──────── Data in this exercise ────────
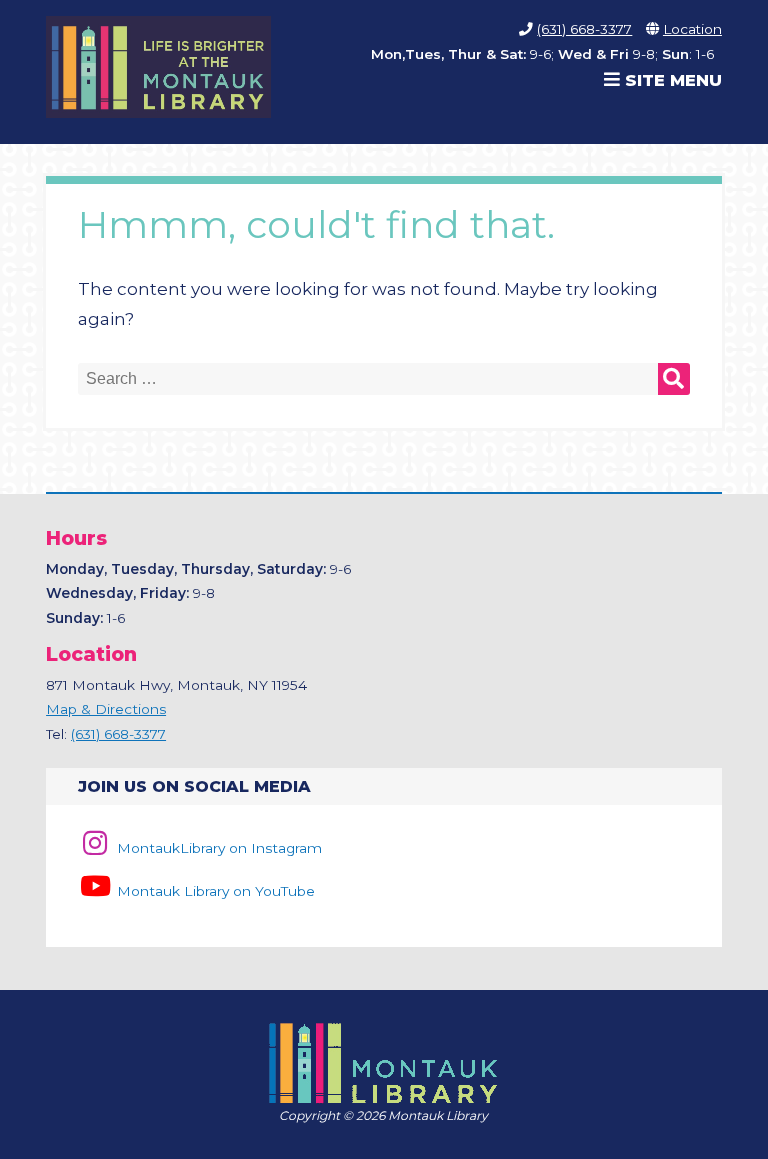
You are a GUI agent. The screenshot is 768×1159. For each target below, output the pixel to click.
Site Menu (671, 80)
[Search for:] (384, 380)
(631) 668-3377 (584, 29)
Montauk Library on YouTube (213, 891)
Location (692, 29)
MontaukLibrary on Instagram (217, 848)
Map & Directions (106, 709)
────────
Exercise aim - Your copy should match the listing exactly, apart from the pictures it leaves out.

Final answer -
You are a GUI agent. The screenshot is 768×1159. For each target below, output the pixel to click.
Site Menu (671, 80)
[Search for:] (384, 380)
(631) 668-3377 (584, 29)
Montauk Library on YouTube (213, 891)
Location (692, 29)
MontaukLibrary on Instagram (217, 848)
Map & Directions (106, 709)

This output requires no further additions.